Wanda (1970) by Barbara Loden was simply awe-inspiring. It was actually Elia Kazan's name in the LFF programme that first drew me to Wanda. Loden was married to Kazan. Perhaps when she wrote the script Lodan thought, "There but for the grace of God go I...", I'm sure many women watching this film 40 years after Loden made it, would reflect on this sentiment too, for times have not changed as much as they should have. Loden wrote, directed, produced and played Wanda, (the lead) an impoverished and attractive woman whose personality is such that she cannot conform to the control of men. But in spite of the moments of psychological freedom and hope that her idiosyncratic character provides, she knows only too well she is an object for men to use, enslaved by the patriarchal society in which she lives, were women had/have little choice no matter how much they keep running.  In a courtroom scene the male Judge (a disembodied voice) is fully supportive of the husband’s criticisms of his useless wife and Wanda believes the criticisms and thus feeling worthless gives up her children. Loden identified with Wanda and her lack of autonomy, stating "I used to be like Wanda, I used to try to please people and be what people wanted me to be." Tragically Loden made only this one feature, she died young of cancer. There isn't one cliché or stereotyped moment in this highly original and nuanced film. With a vérité style and shots that linger and scenes that journey into the character’s internal world, if ever a film was owed the critique, "this is a film only a woman could make", Wanda is it. 

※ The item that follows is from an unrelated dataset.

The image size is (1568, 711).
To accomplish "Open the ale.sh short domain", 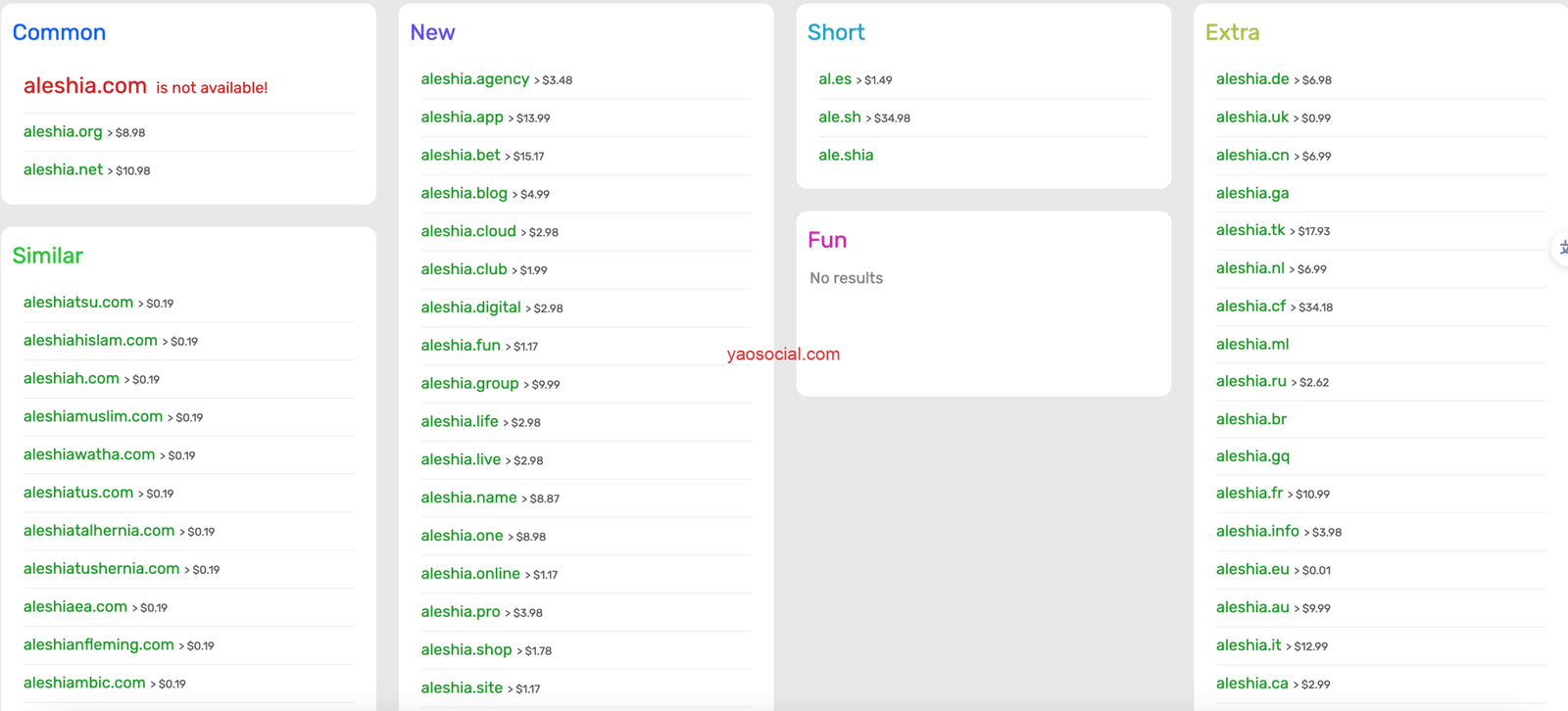I will [840, 118].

At the BFI South Bank excellent film fest I also saw Fuschia. A children's film from Disney Netherlands, great fun for the young ones, all about wizards & witches and children being closer to nature and caring more about the natural world than nasty adult Anglo Saxon males with chain-saws and concrete mixers. I'm a bit of a sucker for that idealised score... The opening was a homage to Spielberg's ET, in fact Spielberg’s influence can be seen in all of the film’s best moments.